My first preforeclosure opportunity came when an out-of-state owner called in response to a lease/option flyer I mailed out. We quickly determined that lease/optioning wouldn’t work in his case. We looked at other possibilities, and, eventually, I just reinstated his loan and took title to the property “subject to” the deed of trust.

My next set of responses came from a door hanger I had distributed to 10,000 homes. The door hanger briefly describes lease/optioning and some of the scenarios under which a seller might want to consider it. I have a preforeclosure deal in the works from that, and I’ve sent my lease/option brochure to 8 other potential sellers who called. I don’t know if those 8 are preforeclosures or not. I haven’t heard back from them as yet.

I got a referral on 2 properties from another investor, and several nibbles based on data from the MLS.

And, finally, my partner and I found an agent who goes to foreclosure auctions. We are closing this week on a preforeclosure property he knew about.

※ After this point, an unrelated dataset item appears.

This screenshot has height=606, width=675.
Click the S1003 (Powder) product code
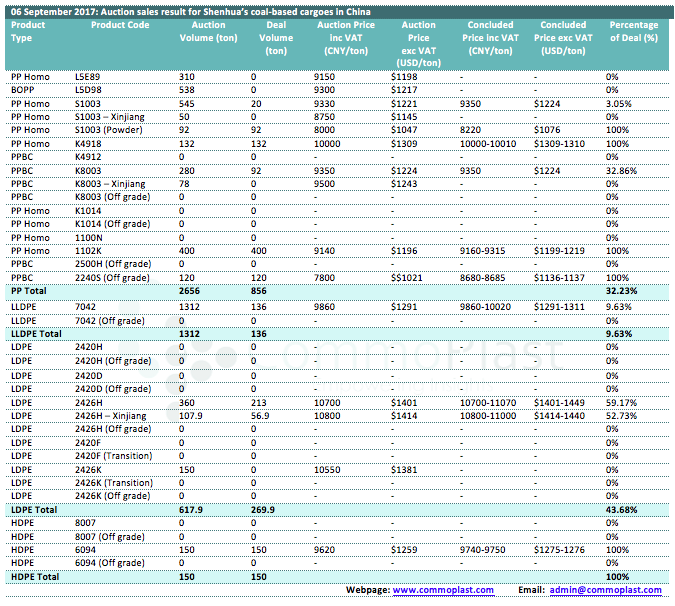110,130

So, I don’t find them. They seem to find ME! All I know is that when I advertise for one thing, I get responses for another. Strange stuff, but I’ll take a deal no matter how it finds me.

Bill K. (AZ)

-----LEASE OPTIONS BEST WAY---- - Posted by Jason

Posted by Jason on June 14, 1999 at 01:00:30:

For begining investors are lease options the best route?
If you have any experience in lease options, please let me know what you think!!

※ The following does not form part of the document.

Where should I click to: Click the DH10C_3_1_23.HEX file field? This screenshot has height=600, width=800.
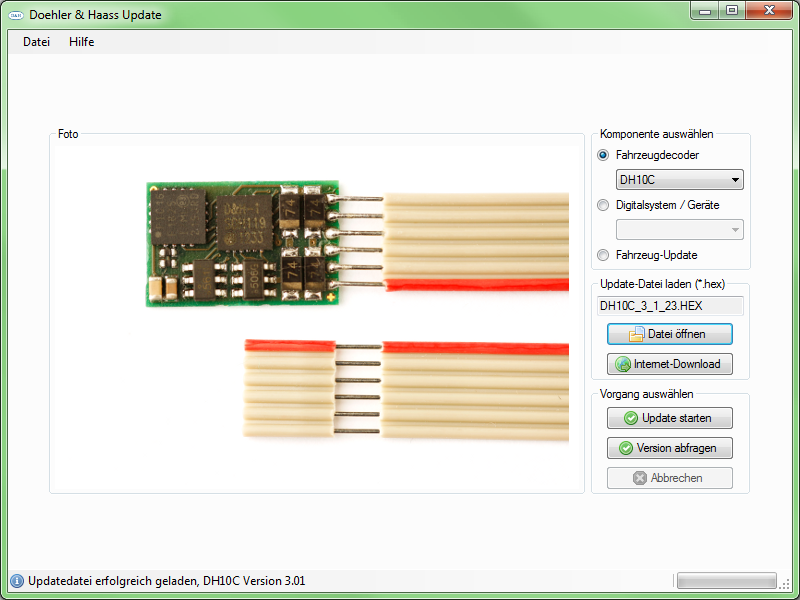[670, 306]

Re: -----LEASE OPTIONS BEST WAY---- - Posted by Bud Branstetter

Posted by Bud Branstetter on June 14, 1999 at 16:23:03:


One advantage of L/O is that they can take little or no money out of your pocket, they are doable when there is little equity in the property(newer prop.) and the risk is reduced. These are all things appealing to a new investor. If you have good credit and can find deals at 65-70% of value you can make money too. If you are into MH’s to can make great returns over relative short time periods.

Take a little bit of money and a lot of knowledge mixed with the right activity you will be successful. A lot of money and no knowledge with the wrong activity you may well stagnate or lose money. There are many people out there that buy below market and L/O as an out. There are some that take subject to and sell on L/O. What you want to do is learn how to do it then do it again and again. L/O aren’t always the best for beginners but they are one of the ways that everyone can make money.

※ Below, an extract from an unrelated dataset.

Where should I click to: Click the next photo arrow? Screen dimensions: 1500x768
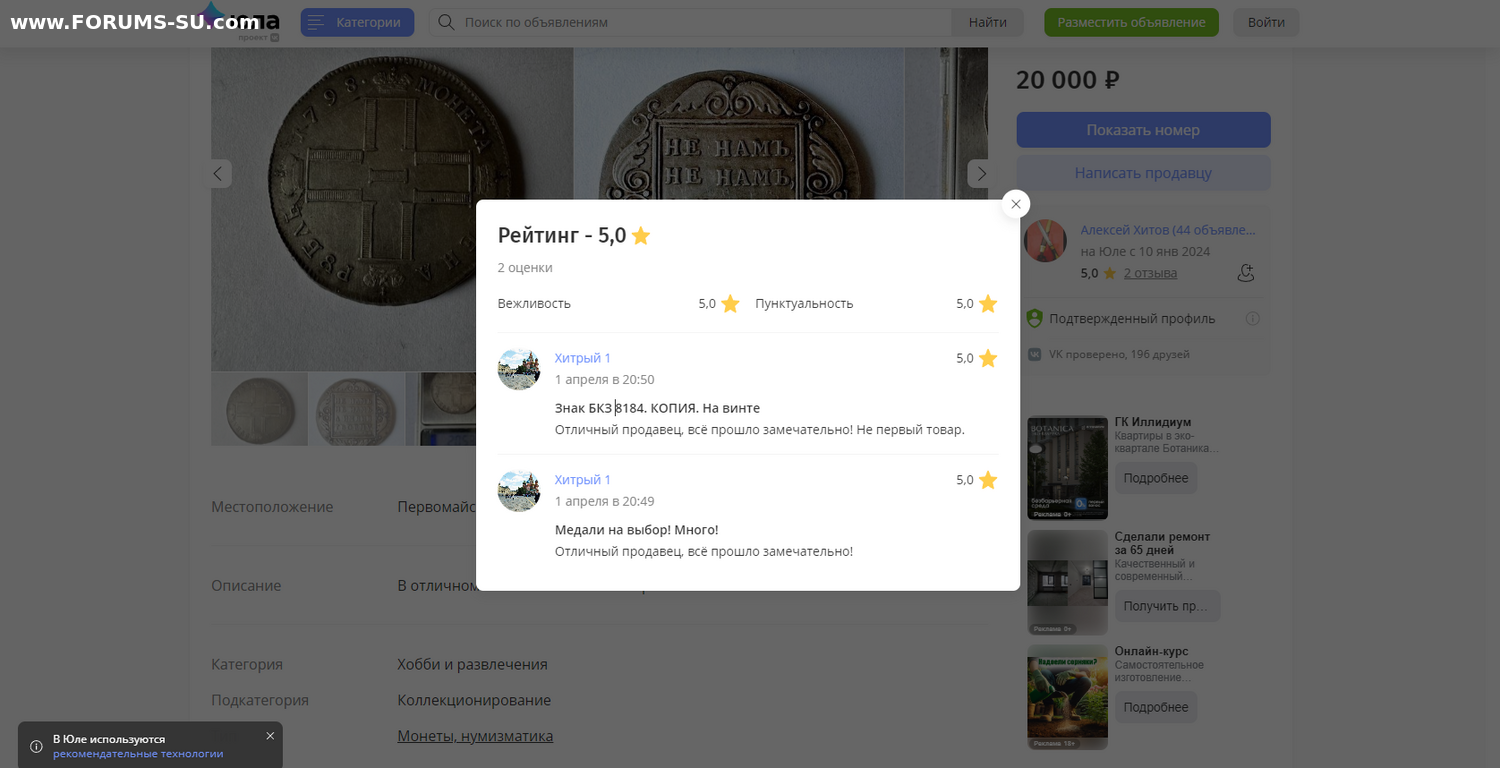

I Can Say with Certainty…It Depends! - Posted by Bill K. (AZ)

Posted by Bill K. (AZ) on June 14, 1999 at 02:24:13:


I’ve only been a real estate investor for 4 months. I’ve spent a lot of time on this board, studied a couple of courses, looked at over 20 deals, completed my first deal, I’m into my second, and I’ll share with you some things I’ve picked up.

Some folks work mobile homes and find those to be the best for them. Some buy and sell paper, and wouldn’t want to do anything else. Still others rehab and flip. Additionally, some folks make a good living by finding deals for other investors and collecting “bird dog” fees.

Since you asked specifically about lease/options, here are a couple of ways to structure them.

  1. “Sandwich” lease/options leave you in the middle between your seller and your tenant/buyer (T/B). This method provides you with some up-front money (option consideration), monthly income (difference between the rent you pay the seller and what you collect from your T/B), and backend money (difference between what the seller has already paid you and your option price with your seller). With a “sandwich” lease/option, you could be in the middle for a year or so.

  2. “Assignments” of lease/options occur when you find a T/B to stand in your shoes for the lease/option you’ve negotiated with your seller. In this case, you get a chunk of money up-front from the T/B, you get the seller to release you from liability in your transaction, the T/B takes over your position, and you move on to the next deal.

As you can see, one method gives you more cash up-front and gets you out of the deal quicker while the other method makes you wait a little longer for the total payday. The “best” method depends entirely on YOUR goals, desires, wants and needs.

Having said all that, let me also state that it is MY belief that anyway you can get into the real estate investing game is the BEST way! I started looking for lease/options, but I’ve yet to put one together. Most of my opportunities are with preforeclosure properties, and I see so much potential with those that I’m not really concerned with trying lease/options right now. If a lease/option opportunity comes along, I’ll try to snag it. But, don’t limit yourself. Learn as much as you can about various aspects of investing, and you’ll be ready to utilize whatever investing technique is currently working in your market and for your goals.

I know you’ll get other posts, but I hope that my little bit of knowledge helps.

Bill K. (AZ)

Re: I Can Say with Certainty…It Depends! - Posted by WilliamGA

Posted by WilliamGA on June 14, 1999 at 02:31:57:

What is the best,easiest,fastest way to find PRE-foreclosures? I am new to this, too. Any help would be appriciated!